Last time we looked at Golaem Crowd, we liked many of the new features this Maya crowd simulator had implemented, despite it being a fairly strict taskmaster. Golaem 5 promises easy retakes and better artistic control. So does it deliver?
Used in crowd simulations ranging from Guitar Hero Live to many of the crowd scenes in HBO’s Game of Thrones, Golaem Crowd – a Maya crowd plug-in based on physical and mental crowd interaction pipelining into Maya’s particle flow tools – was recently released. It lets you create virtual, particle-based crowds able to react in, and to almost any environment. It’s a release based on user feedback, like requests for greater ease of use and enhancements enabling a better, faster workflow. It seems the Golaem team have delivered.

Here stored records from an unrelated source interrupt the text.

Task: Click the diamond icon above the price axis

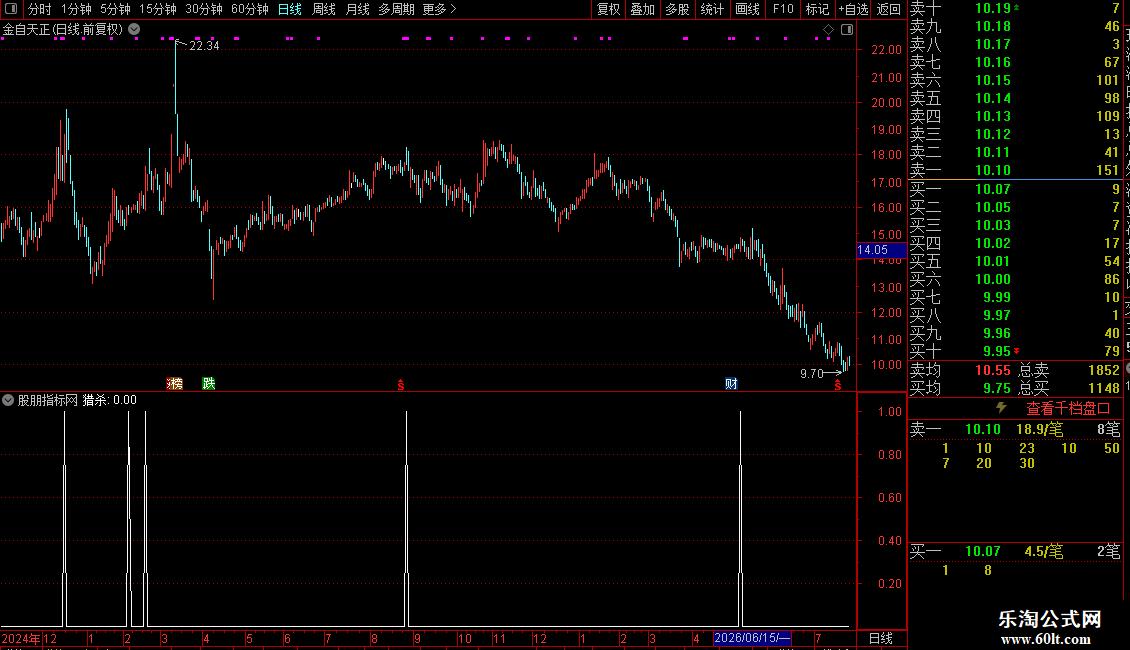Action: pyautogui.click(x=828, y=30)
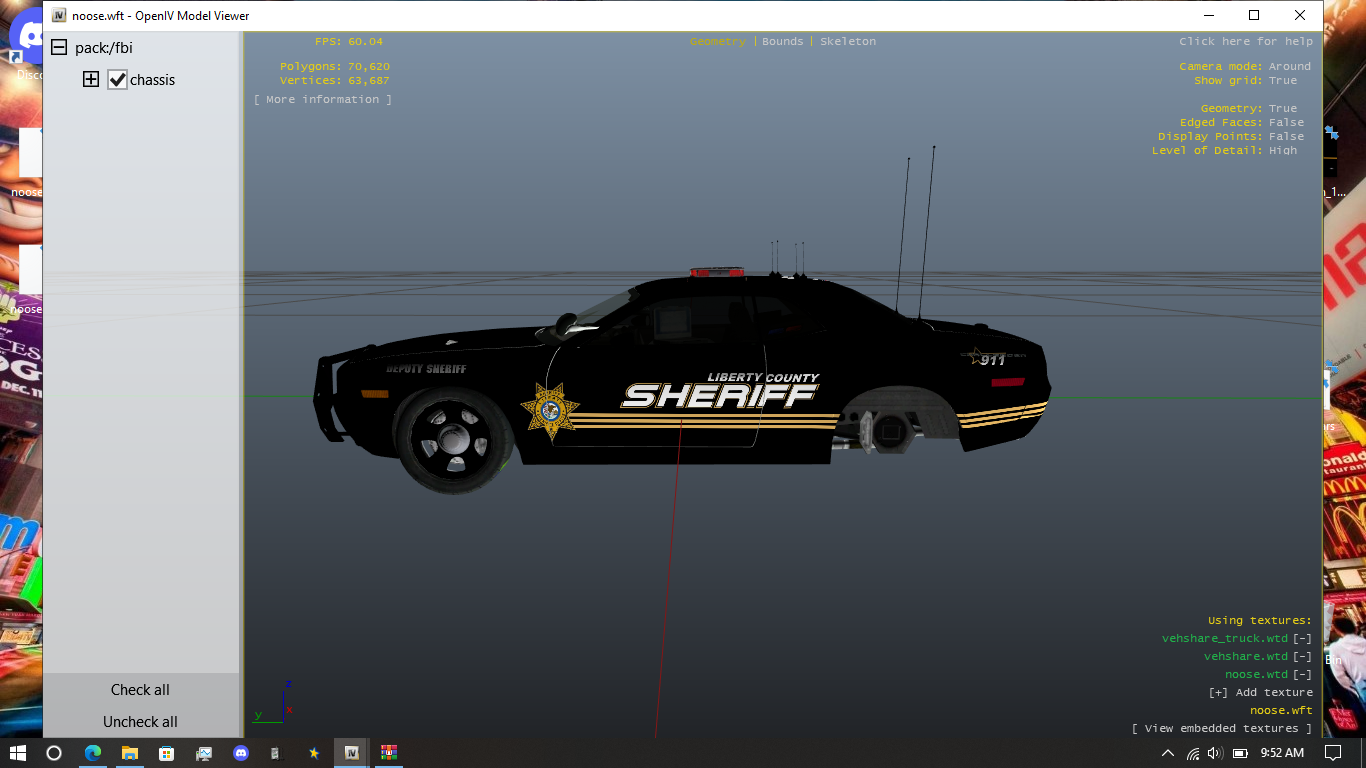Open WinRAR from the taskbar
Screen dimensions: 1366x768
[x=388, y=753]
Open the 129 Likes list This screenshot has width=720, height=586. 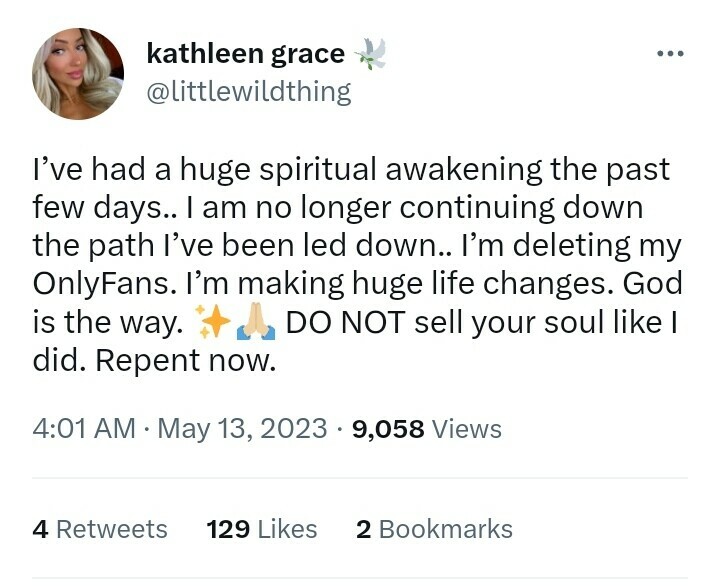click(x=261, y=529)
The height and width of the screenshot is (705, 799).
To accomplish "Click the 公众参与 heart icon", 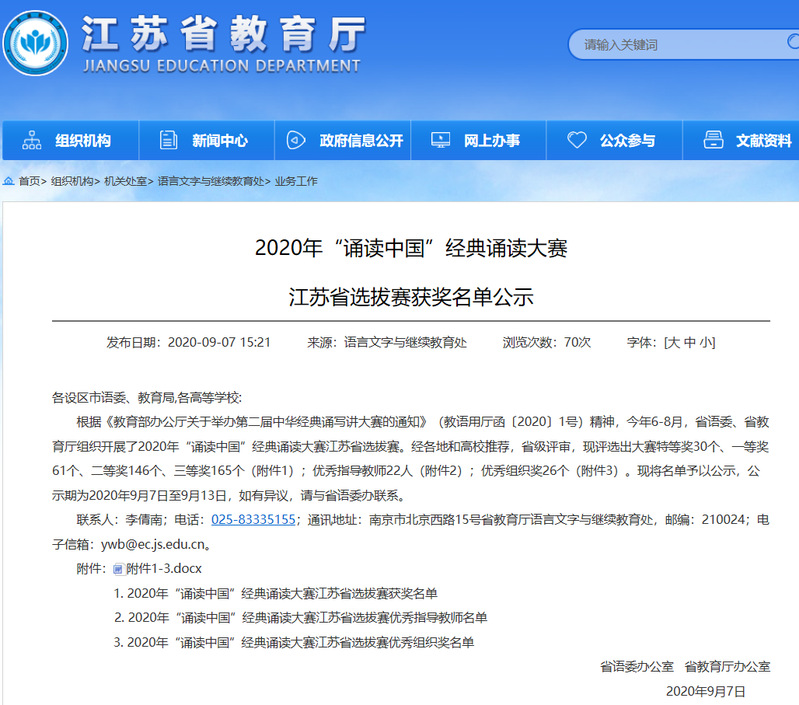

The standout feature is the new Layout tool. Available bundled with, or as a stripped, previz version of Golaem itself, it can fit into non-Maya pipelines. GPU-based and utilising native, generic Maya components, such as move, translate, rotate, duplicate and layers; this tool allows you to edit a scene’s components after saving the simulation cache. This is very handy in smaller scenes or scene-segments which need no, or little AI, as it can shave hours off the tweak-resimulate-rinse-repeat work cycle. The tool saves you from rerunning an entire simulation for even minor tweaks on an outfit, pose or action, allowing you to manipulate, re-outfit, or retime animations or animation events post-simulation.
Building on last year’s implementation of Dynamic Triggers, the Trigger Editor’s enhancements mean a less finicky way to use sequencing triggers. This means it’s easier to separate and generate unique behaviour trees for instances in the crowd, by using your own, or preset components from the library for start and stop behaviours.
However, if you’re going to use the Trigger Editor extensively, it still helps knowing your way around (MEL)-scripting, especially if those behaviours are put into a set with assets using another new feature in Golaem 5: Blind Data.
Experienced users know Golaem previously only supported joint, blendshape and geometry cache animations. Blind Data allows you to extend this; you can now import items such as muscle or morph deformers. It does this by letting you register any animation, even custom nodes in a character and motion file into the exported cache. If you’ve set up parts of a mesh for skinning in order to fit into Golaem, you know what a timesaver this can be, despite its somewhat onerous process.
Golaem really delivers on its promise of easier retakes and better control. If you’re after a crowd simulator, it’s worth investing in.